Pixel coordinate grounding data
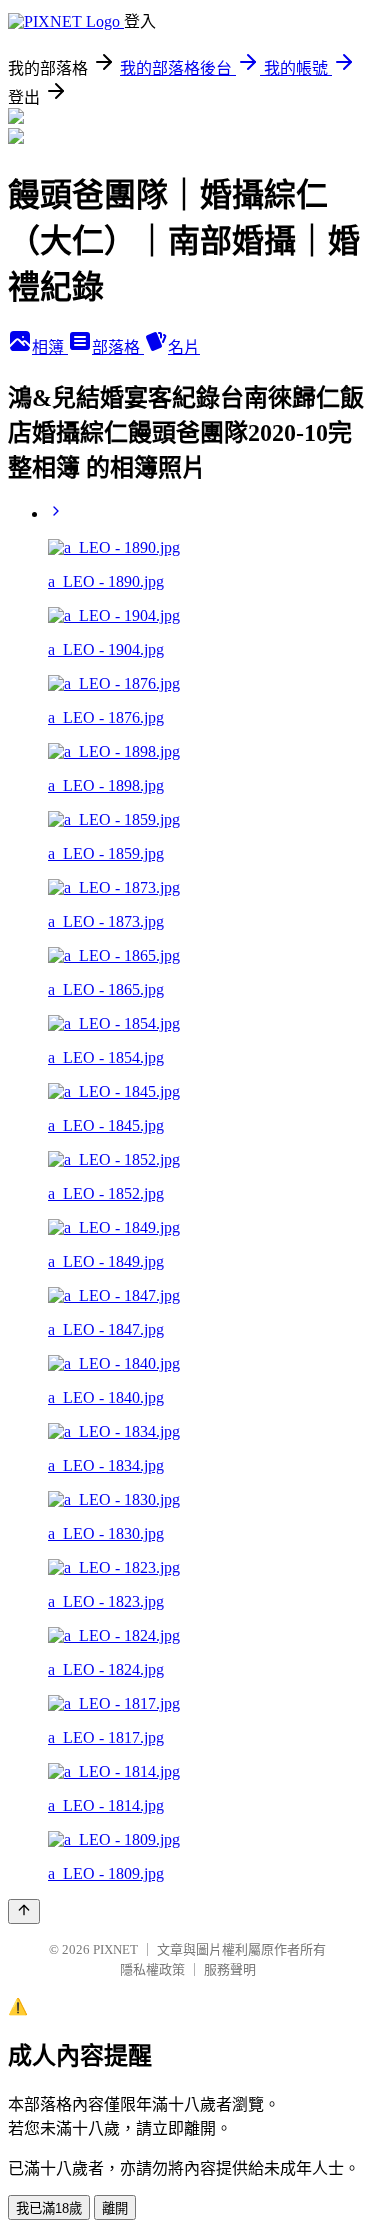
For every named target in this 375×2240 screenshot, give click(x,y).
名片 (184, 347)
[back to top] (24, 1911)
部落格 (118, 347)
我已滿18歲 (49, 2208)
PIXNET (115, 1949)
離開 (115, 2208)
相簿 (50, 347)
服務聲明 (230, 1969)
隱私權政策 (152, 1969)
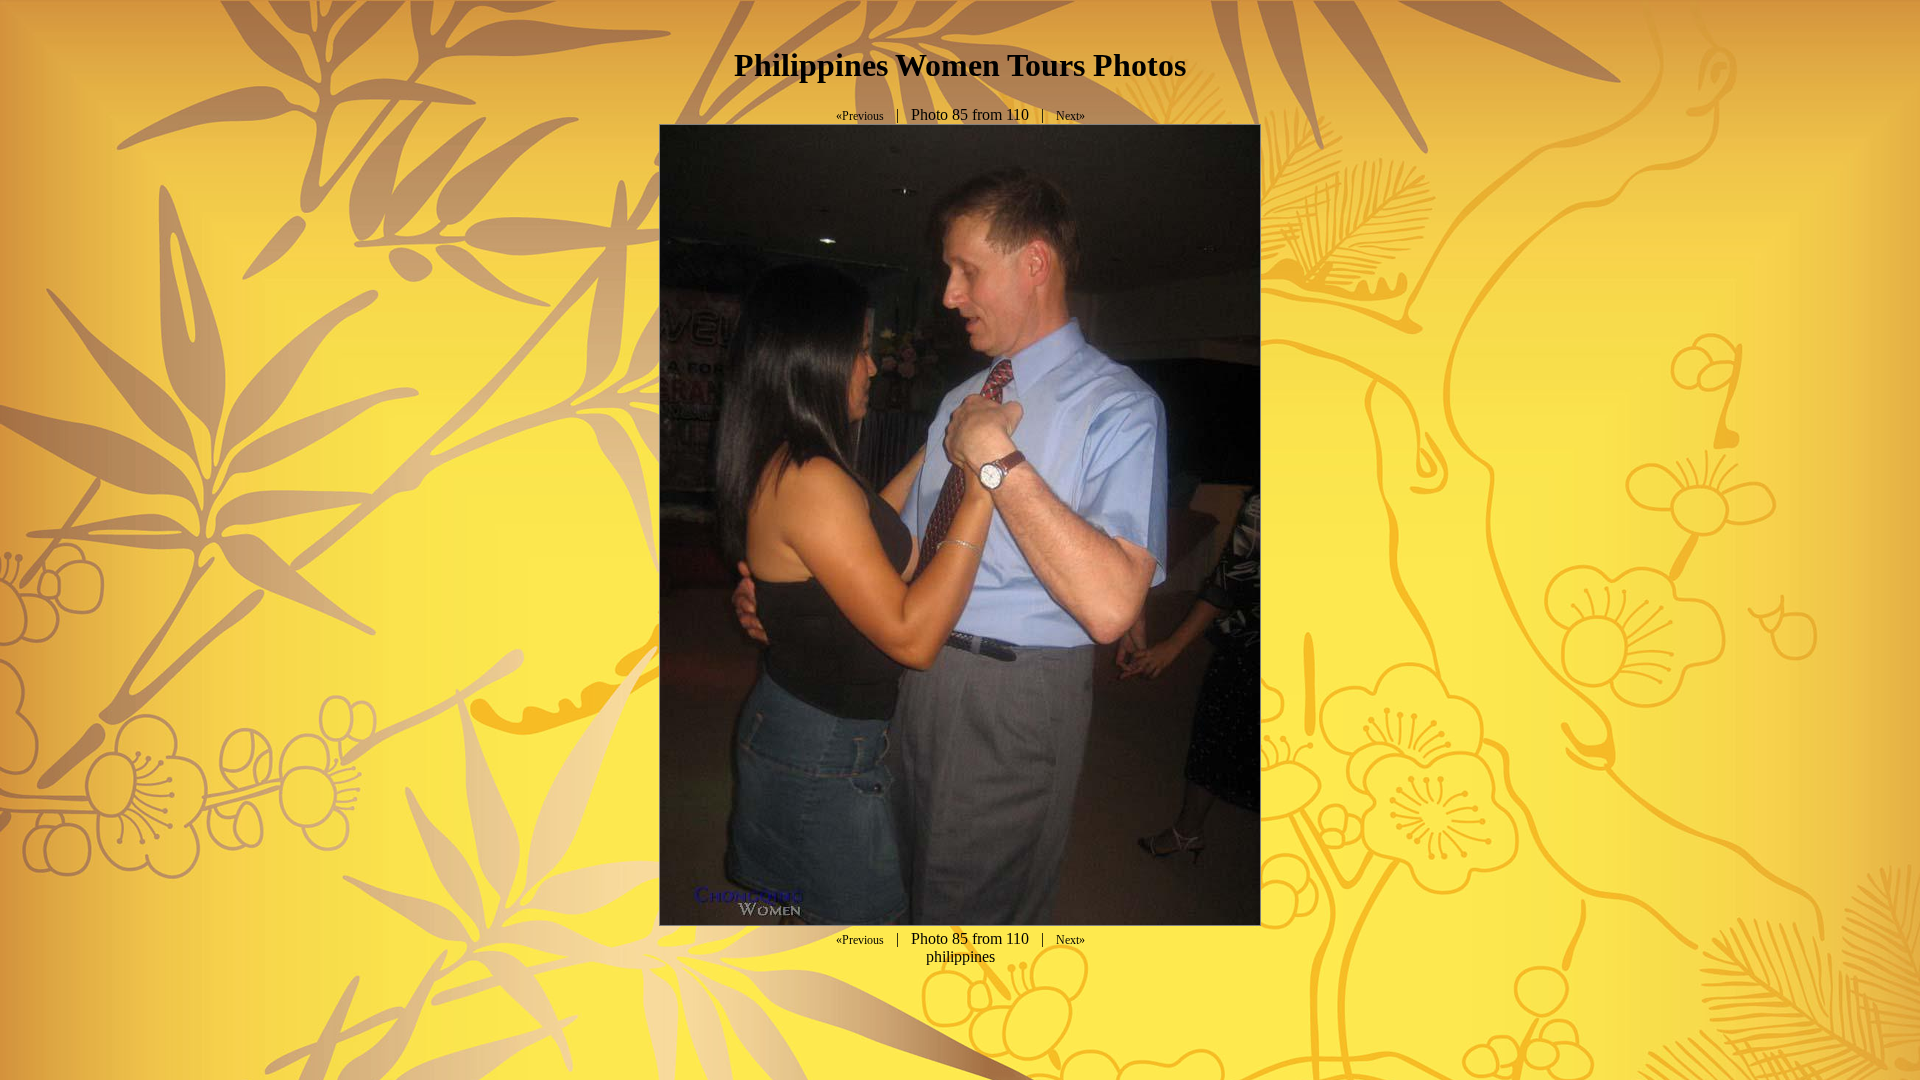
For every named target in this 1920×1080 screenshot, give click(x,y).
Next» (1070, 116)
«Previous (860, 116)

# Assigned task:
Go through the records and report each line that contains "target".

# Output:
For every named target in this 375×2240 screenshot, give click(x,y).
For every named target in this 1920×1080 screenshot, give click(x,y).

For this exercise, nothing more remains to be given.